La questione della nuova traduzione Bompiani
La scorsa settimana, su bacheche e pagine online dedicate a Tolkien e alle sue opere, ha tenuto banco la notizia dell’incontro svoltosi lo scorso giovedì 17 gennaio. Presso la Sala Capitolare nel Chiostro del Convento di Santa Maria sopra Minerva a Roma (struttura disposta dal Senato della Repubblica) era annunciata La Guerra di Tolkien – Cosa accade in Italia al creatore degli hobbit?, evento la cui denominazione era già più di un indizio.
Fin dalle prime avvisaglie dell’iniziativa che abbiamo potuto captare ci siamo trovati in un certo impaccio. Il clima venutosi a creare nei giorni precedenti e seguenti l’iniziativa, che come da pronostico si è rivelato particolarmente acceso, ci ha consigliato attendere che si calmassero un po’ le acque prima di esprimerci – cosa dalla quale non potevamo né volevamo esimerci del tutto. Ma la faccenda continua ad essere piuttosto delicata.
Il nocciolo di tutta la questione, è bene ricordarlo, è dato dalla nuova traduzione dell’opera prima di Tolkien, annunciata da tempo ma non ancora venuta alla luce. Anche questa iniziativa, come altre degli ultimi tempi, si è inserita nel quadro di una contesa il cui effetto collaterale più drammatico è quello di polarizzare gli appassionati dividendoli in due schieramenti contrapposti, spesso più per questioni di bandiera estranee all’ambito letterario che non nel quadro di uno schietto confronto sul celebre e amato testo.
Abbiamo esitato, in ognuna di queste circostanze, spesso propendendo per non pronunciarci del tutto. Abbiamo deciso in questo senso in quanto, salvo qualche eccezione, tutte le parti in causa annoverano tra le loro file persone che negli anni hanno fatto parte a vario titolo della Società Tolkieniana Italiana, o comunque hanno gravitato attorno alle nostre attività. Dal 1992, anno della fondazione della Società e dell’avvio delle attività a suo nome, abbiamo vissuto tutto l’alternarsi di emozioni ed episodi che hanno caratterizzato la trasformazione della Terra di Mezzo da argomento per pochi cultori a fenomeno culturale di massa. Abbiamo visto la transizione da un pugno di titoli sugli scaffali delle librerie all’arrivo di sempre nuove e sempre più prestigiose pubblicazioni; le grandiose campagne cinematografiche ci hanno poi permesso di dare volto e forma al nostro immaginario quotidiano.
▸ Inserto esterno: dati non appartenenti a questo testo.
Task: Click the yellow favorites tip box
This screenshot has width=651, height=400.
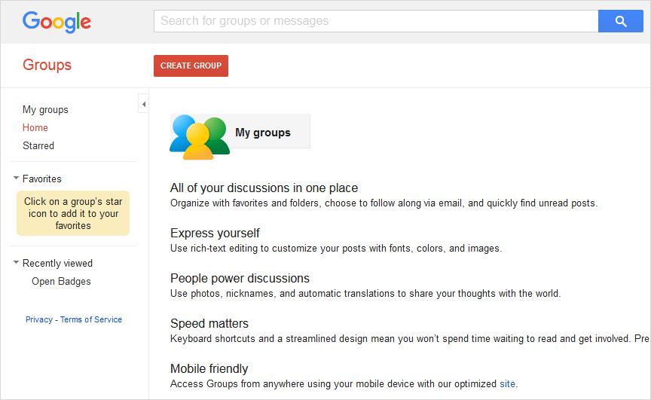Action: 73,213
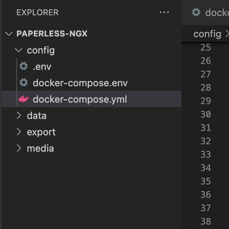Open the docker-compose.env file
This screenshot has height=229, width=229.
click(x=80, y=83)
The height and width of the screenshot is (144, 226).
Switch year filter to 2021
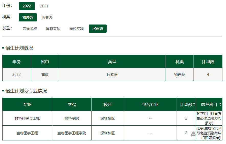tap(44, 6)
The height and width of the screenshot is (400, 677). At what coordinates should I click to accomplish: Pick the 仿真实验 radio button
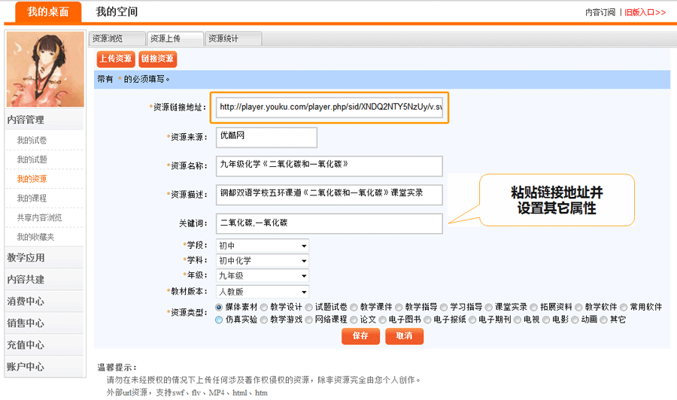(220, 319)
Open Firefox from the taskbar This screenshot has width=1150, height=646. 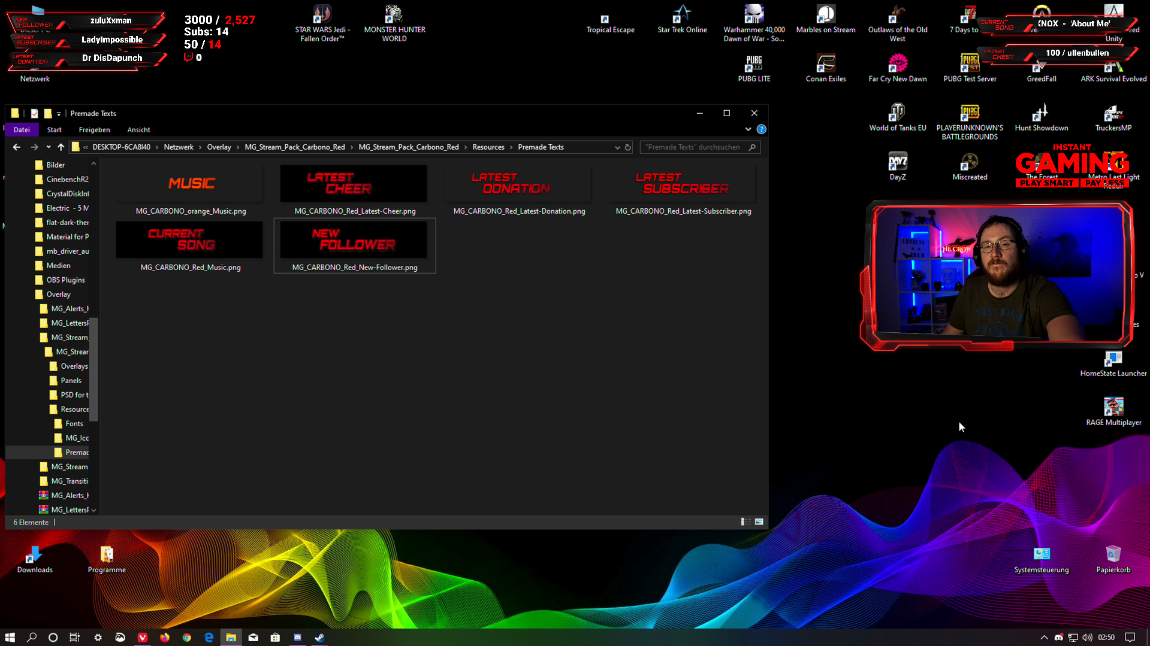[164, 638]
In questo caso, non potendo ovviamente affrontare nel dettaglio l’argomento della traduzione vera e propria, bisognava fare i conti con uno stato di cose in cui anche il semplice dare o non dare una notizia veniva visto come una certa qual forma di schieramento. Attendevamo quanto meno un pronunciamento di Bompiani, che c’è stato ma nel cui merito Vittoria Alliata ha replicato non ritenendolo dirimente la questione. Non ci resta pertanto che auspicare che il tempo porti consiglio e che tra associazioni culturali, gruppi e quant’altro le relazioni possano incentrarsi, nel pieno e legittimo rispetto dell’autonomia di ciascuno, su posizioni tali per cui la parola Guerra nel nostro contesto non venga utilizzata mai più – se non per parlare dei tanti ambiti di interesse e fascino della lotta dei Popoli Liberi della Terra di Mezzo contro le forze dell’Oscuro Signore.